At first, the engine was a two-cylinder just under 700cc, it was soon enlarged to 800cc, but the real transition happened in 1955, when the Schnellaster received a 900cc 3 cylinder (!) powerplant. Sure, it doesn’t sound like much, but remember, the only real competition this DKW had was VW T2, which was not particularly spritely either, both German vans would barely reach 100 km/h. Don’t forget that two-stroke engines have twice as many power strokes than their four-stroke counterparts, meaning more power from the same capacity. When DKW were promoting their 3 cylinder models, they marked them as 3=6, implying their 0.9 l 3-cyl engines were just as good as 1.8 6-cylinder ones.
Regardless, the engine was not exactly the main feature of the Schnellaster, nor was its cute fascia. No, its core virtue was the flat floor and massive cargo space, enabled by the clever front engine and front wheel drive combo. As a result, the Schnellaster could easily come in a whole host of body versions in addition to the aforementioned minivan (which was called DKW Bus). There were the usual panel vans and pickup trucks, but DKW also produced ambulances, bakery vans, post cars and even electric vehicles on the same platform.
One of the two remaining electric Schnellasters has been painstakingly restored by Audi’s own specialists a few years ago and is now used as their museums runabout in Ingolstadt. Generally, it takes quite a lot of resources to restore these German mid-century vans, as many of them have rusted away and the remaining ones are few and far apart.
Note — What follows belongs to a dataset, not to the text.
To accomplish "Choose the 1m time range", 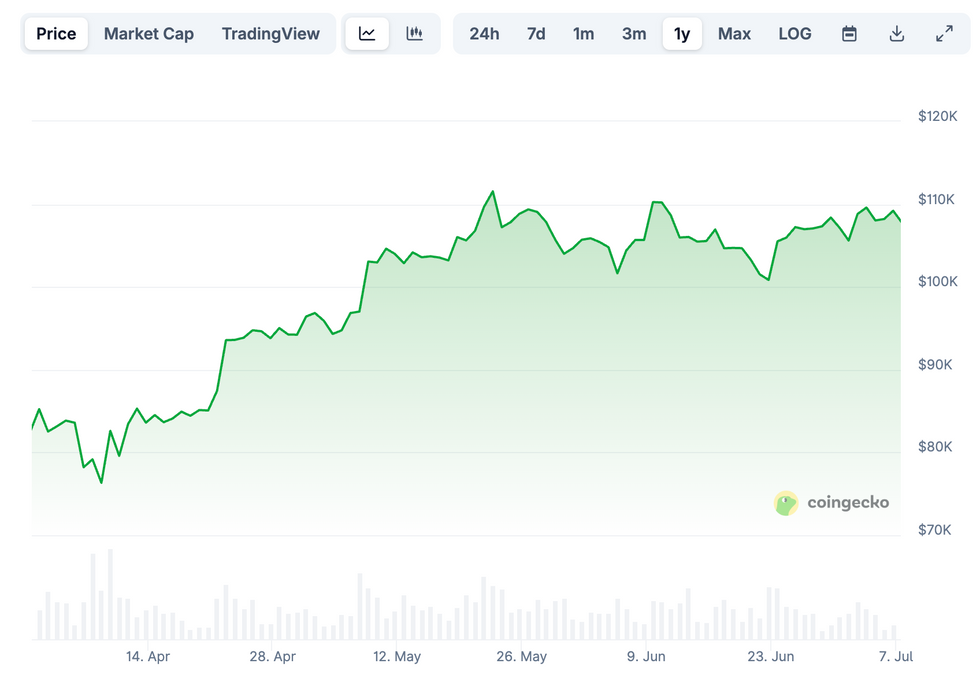I will pyautogui.click(x=584, y=34).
Coming back to the original statement of DKW Schnellaster Bus being the original minivan, it makes one wonder if we would have the minivans of today if it wasn’t for DKW. Would there still be practical yet compact cars to pick up kids from football practices and take trips to the seaside? Probably yes.
Even though the Schnellaster was extremely innovative in its layout, it did not make a huge splash. It is hard to believe this little car from West Germany lead designers on both sides of Atlantic to sketch minivans several decades later. Despite being not so revolutionary and almost forgotten in the current day and age, the Schnellaster was there first and being first definitely counts for something.